Stop wasting taxpayer money on high tech corporate welfare!!!
the NPG electrode was replaced with carbon blac
Before everybody gets all worried about employee privacy (which I agree is a legitimate concern), consider the applications this would have for first responders, particularly in cases where more traditional networks and or critical infrastructure components may fail.
Until a specific application is discussed, dismissing the technology as invasive seems premature.
=======
Science -- Sealed, Delivered.
Lets start with congress.
They gps enabled all of the local taxi industry's fleet. All taxis are tracked at all times and jobs are handed out according to the position of the closest vehicle.
So what do the cab drivers do? Stop in the most profitable area, and remove the gps antenna from the car. The system assumes the cab's gps signal is blocked by a building and further assumes that the car is in the same location. The cab driver then goes home, to the pub, where ever, and waits for the jobs that he wants to come up.
To think that employees wont do similar things with this system is naive.
In Soviet Russia the insensitive clod is YOU!
I work for the Department of Transportation as an intern and I can vouch that they are definitely trying to keep tabs on EVERYTHING that you do. We have a ridiculous database that crashes every day that we have to 'create a new task' in every time we change what we're working on. They're very insistent on it, despite the fact that we could be working on 10 different things at the same time -- and the system only allows one task at a time.
The system in place takes more time up just using it than it's worth. If a manager wants to know what an employee is working on, they should stop by or call the employee's damn office phone. Forcing the employee to detail everything that they're doing at any given time is time-consuming and often times impossible.

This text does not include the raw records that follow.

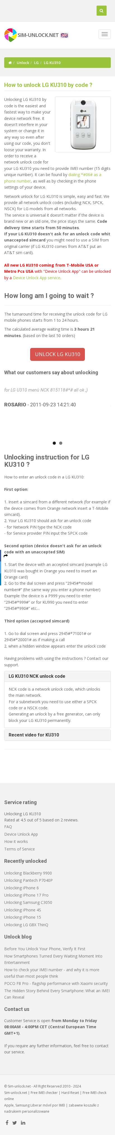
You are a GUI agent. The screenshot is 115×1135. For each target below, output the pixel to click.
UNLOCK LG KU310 (57, 354)
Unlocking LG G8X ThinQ (26, 924)
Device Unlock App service (36, 277)
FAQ (8, 826)
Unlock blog (18, 937)
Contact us (16, 1009)
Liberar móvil (40, 1105)
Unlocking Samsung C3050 (28, 902)
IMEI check (98, 1092)
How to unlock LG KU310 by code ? (48, 85)
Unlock (23, 62)
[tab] (57, 676)
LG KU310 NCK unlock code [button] (37, 676)
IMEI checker (48, 1092)
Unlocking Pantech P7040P (28, 880)
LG (36, 62)
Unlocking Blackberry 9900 (28, 873)
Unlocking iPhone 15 (22, 917)
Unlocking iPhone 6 (21, 887)
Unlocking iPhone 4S (22, 910)
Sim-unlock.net (15, 1092)
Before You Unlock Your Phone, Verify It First (44, 948)
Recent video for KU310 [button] (34, 735)
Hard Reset (70, 1092)
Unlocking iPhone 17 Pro (26, 895)
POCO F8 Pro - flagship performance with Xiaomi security (56, 983)
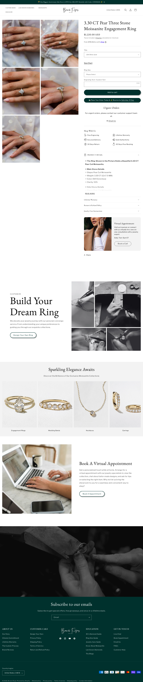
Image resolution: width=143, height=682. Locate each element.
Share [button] (88, 255)
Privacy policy (47, 681)
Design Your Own (36, 634)
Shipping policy (72, 681)
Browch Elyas (12, 681)
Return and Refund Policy (40, 650)
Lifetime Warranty (9, 642)
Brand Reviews (8, 650)
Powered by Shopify (23, 681)
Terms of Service (36, 646)
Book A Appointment (92, 494)
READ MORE (90, 193)
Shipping (98, 38)
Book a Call (123, 244)
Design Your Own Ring (23, 335)
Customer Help (119, 650)
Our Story (6, 634)
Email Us (117, 642)
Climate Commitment (10, 638)
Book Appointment (121, 638)
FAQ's (116, 646)
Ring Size (87, 70)
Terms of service (59, 681)
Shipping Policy (36, 642)
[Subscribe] (89, 617)
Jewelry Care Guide (93, 642)
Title (85, 50)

Perhaps he was implying that the people directly responsible for destroying things in spectacular fashion (read: the actual troops) are very competent at doing so, but that as one gets further away from that job description (read: officers, chain of command) one also gets further away from competence. In other words, it's a bunch of guys who are really competent at breaking stuff who are horribly mismanaged and frequently tasked to things which involve not breaking things.
That's pretty much the same story I've heard from all of my military (former and current) friends.
Try not to take me more seriously than I take myself.